[Opening Reading passage section]
ASH Daily News 7 September 2017
- Smoking cessation for surgery: putting it into practice
- South West: Patients to be asked to quit before surgery in Bath
- Sussex: Football club to go smokefree
- India: Cancer specialist asks Government for tobacco industry probe
Smoking cessation for surgery: putting it into practice
Although guidelines recommend that all patients at hospital who use tobacco are offered treatment as a part of their clinical care, implementing treatment has proven challenging.
In the case of surgical patients, this lack of treatment is particularly problematic, as the benefits of abstinence from tobacco are immediate in terms of reducing the risk of surgical complications.
Source: BMJ, 6 September 2017
South West: Patients to be asked to quit before surgery in Bath
Patients facing surgery are to be asked to stop smoking before their operation in Bath and North East Somerset.
Starting next month, the initiative will be rolled out to improve how well patients fare after surgery. Those facing hip and knee surgery will be first to be invited to stop smoking before the scheme is extended to all types of surgery.
The plans come after the area’s Health and Wellbeing Board reviewed evidence that smokers are nearly 40% more likely to die after surgery, with smoking linked to complications such as infection after surgery.
Source: Bath Chronicle, 6 September 2017
Sussex: Football club to go smokefree
A campaign has been launched to make a Sussex football team become a smokefree club. The ambitious aim by Crawley Town FC is to get all its fans and staff to kick the habit and boost their health.
The scheme is backed by Crawley Mayor Brian Quinn who said: “It’s great to see private businesses being proactive in solving local issues across Crawley.”
Source: The Argus, 7 September 2017
India: Cancer specialist asks Government for tobacco industry probe
A leading cancer specialist has called on the government to investigate whether a “tobacco lobby” has influenced arms of the government to initiate action against public health organisations engaged in India’s tobacco control efforts.
Kailash Sharma, director of academics at the Tata Memorial Hospital, Mumbai, has cited leaked government and tobacco industry documents to seek the probe. His appeal comes after the home ministry decided to bar three public health institutions working with the health ministry on tobacco control efforts from receiving foreign funds.
“While the tobacco industry lobbies to enhance business, public health activities are lobbying to save [people] from death, disease and deprivation,” Sharma wrote in letters to Prime Minister Narendra Modi, the home minister, health minister, and national security adviser.
[Closing Reading passage section]
Your assignment:
Reproduce the part of the tobacco news digest starting with "Starting next month, the" and going on through "infection after surgery.". The material that follows has no connection to the tobacco news digest above.
[Opening Information shown section]
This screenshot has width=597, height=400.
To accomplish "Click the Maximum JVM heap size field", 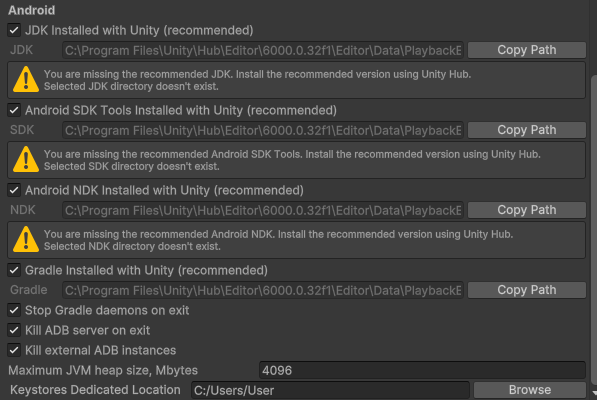I will [x=422, y=370].
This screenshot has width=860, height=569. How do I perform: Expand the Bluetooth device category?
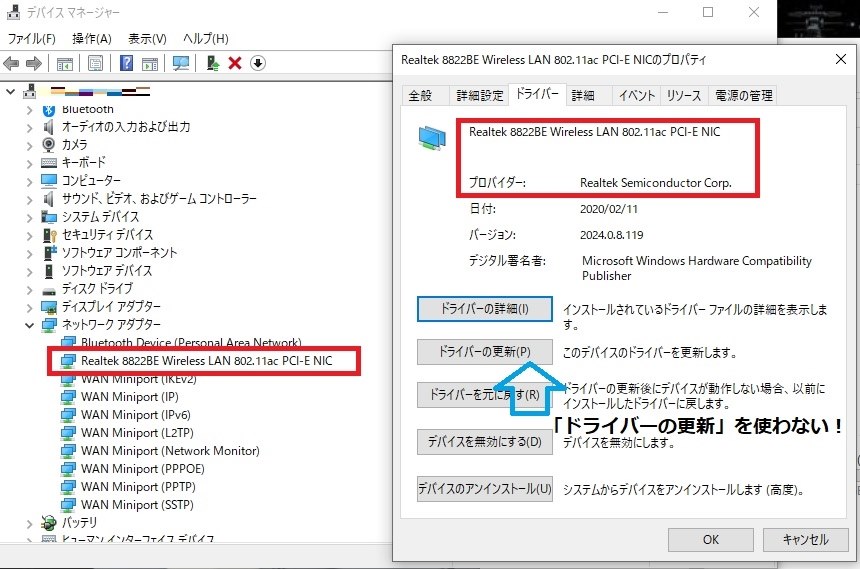pos(30,110)
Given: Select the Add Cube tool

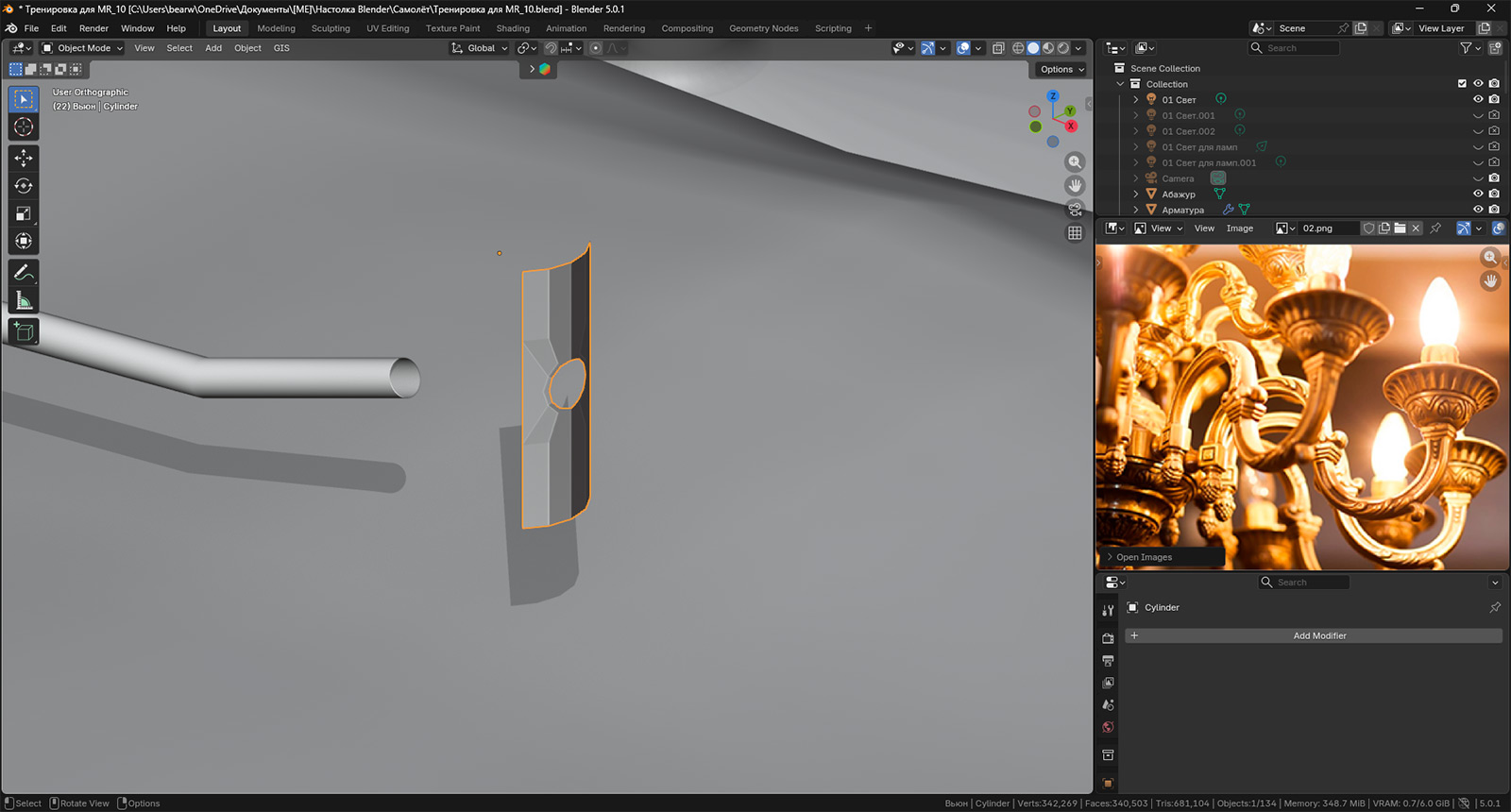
[Closing Information shown section]
Task result:
Starting next month, the initiative will be rolled out to improve how well patients fare after surgery. Those facing hip and knee surgery will be first to be invited to stop smoking before the scheme is extended to all types of surgery.
The plans come after the area’s Health and Wellbeing Board reviewed evidence that smokers are nearly 40% more likely to die after surgery, with smoking linked to complications such as infection after surgery.